Two people identifying themselves as friends of Wattigny verbally endorsed his early release bid during Thursday’s hearing, including one who called him “a model prisoner.” But officials administering the hearing rejected Wattigny’s request, citing numerous letters opposing his early release, including from authorities who prosecuted him as well as the public. 

The abuse survivor at the center of the Alford plea, Tim Gioe, also spoke Thursday in opposition to Wattigny’s being granted parole. 

Gioe, 38, who came forward and relayed that he had been in grade school, back in the 1990s, when Wattigny befriended him first and then molested him, said his abuse is something with which he struggles daily. 

“It affects how I parent my kids. It affects my marriage. It affects how safe I feel in the world,” Gioe said. “Letting Patrick Wattigny out early would send a message that the pain he caused can be minimized – that accountability for child abuse has an expiration date.”
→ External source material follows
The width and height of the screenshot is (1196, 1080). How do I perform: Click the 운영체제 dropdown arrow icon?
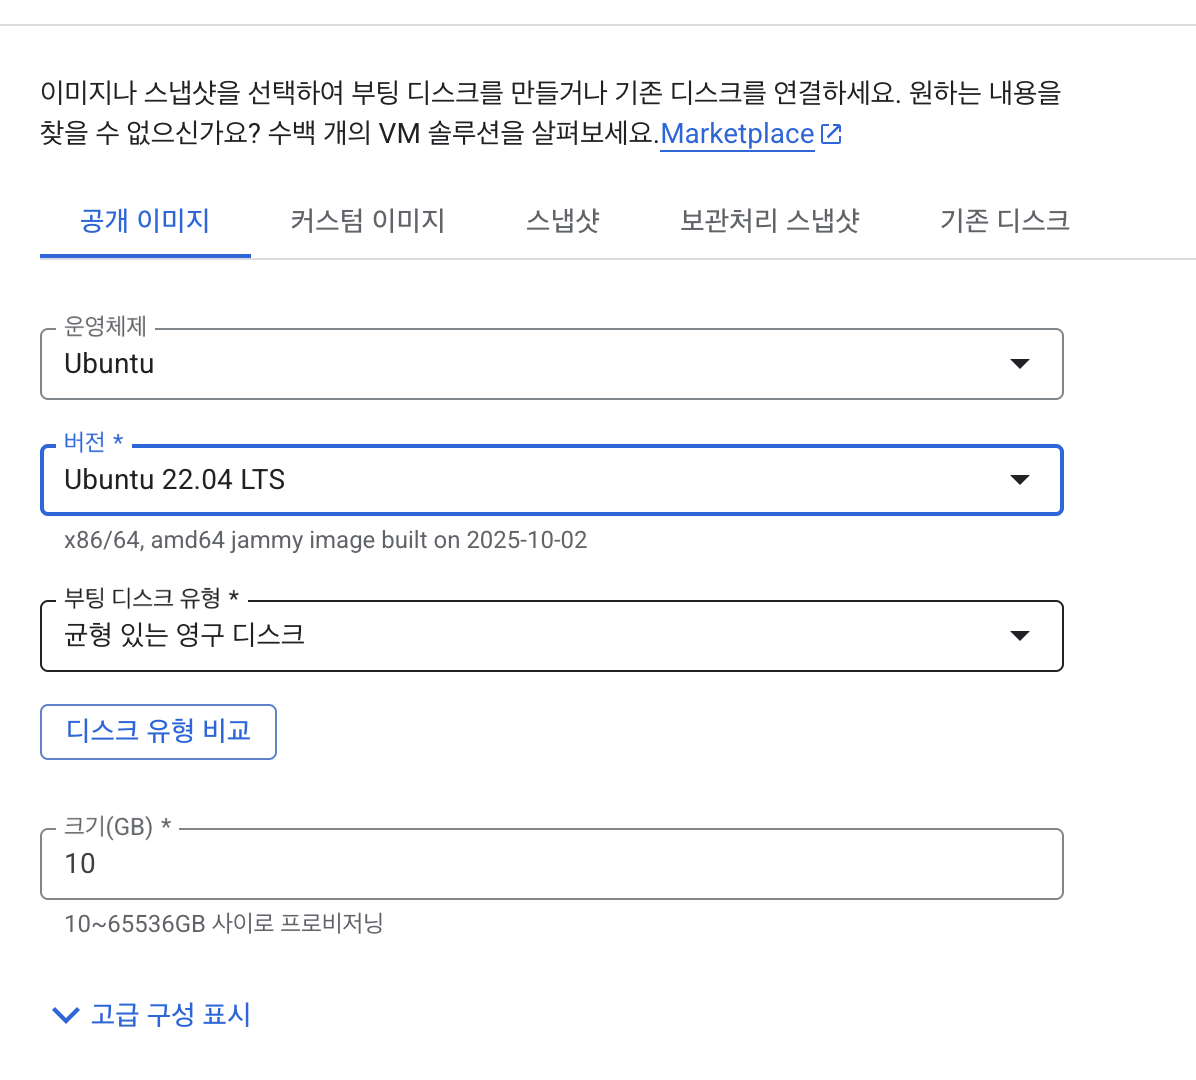[x=1019, y=364]
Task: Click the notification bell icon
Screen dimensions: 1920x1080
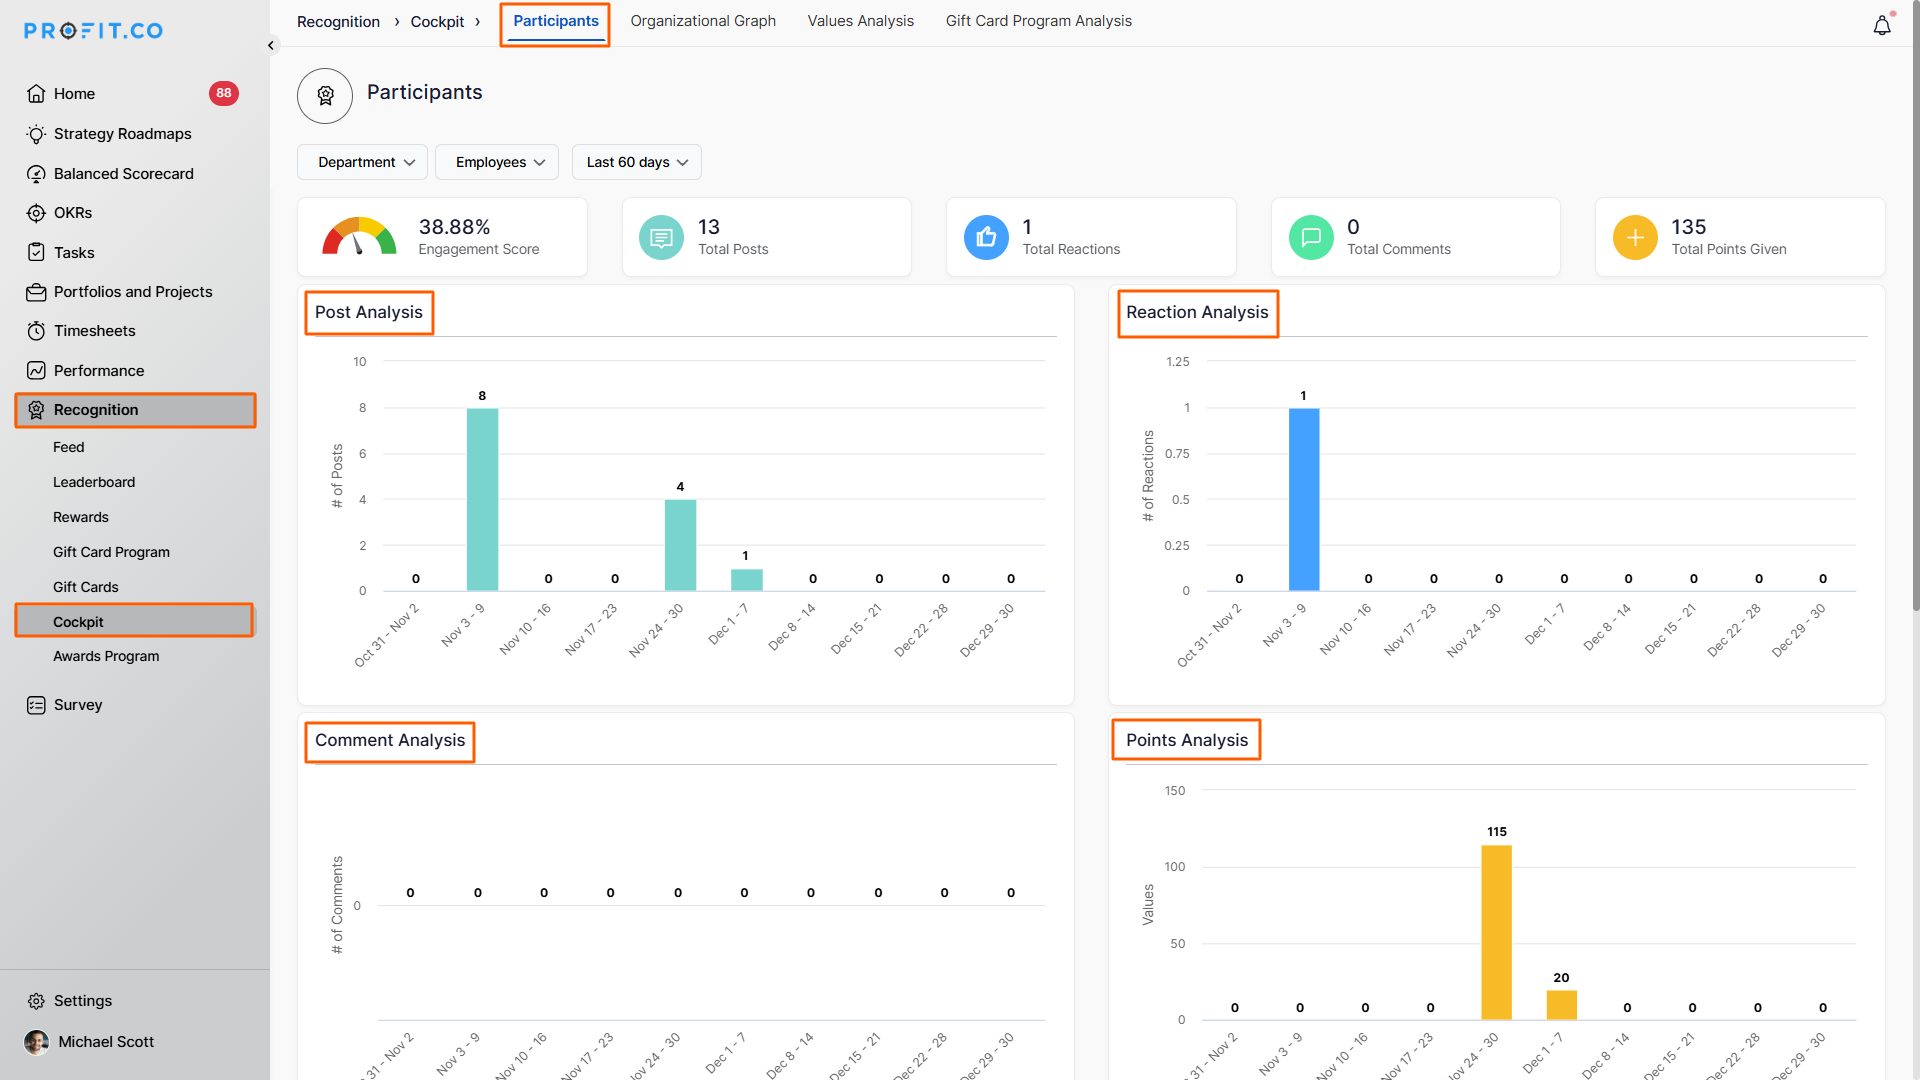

Gioe more recently championed an effort for Louisiana to outlaw grooming, which is defined as behavior attempting to gain children’s trust with the intent to sexually abuse them. His push received vital support from his wife, Sarah, whose father is Louisiana state Sen. Pat Connick. 

Connick subsequently presented a bill criminalizing grooming to Louisiana’s legislature, which passed the proposal without opposition in early June. Louisiana Gov. Jeff Landry then signed Connick’s bill into law on Tuesday.

The archdiocese said in a statement that “Archbishop Aymond’s response to Patrick Wattigny’s actions prompted Wattigny’s admission of abuse, leading to his immediate removal from ministry, a law enforcement report and his subsequent conviction for abusing a minor.”

Wattigny is among at least three clergymen within the archdiocese of New Orleans to plead guilty to sexually violent crimes since the organization filed for federal bankruptcy protection in 2020 while seeking to limit its financial liability in connection with hundreds of claims of clerical abuse, mostly victimizing children. The other two have died; the bankruptcy remained pending as of Thursday.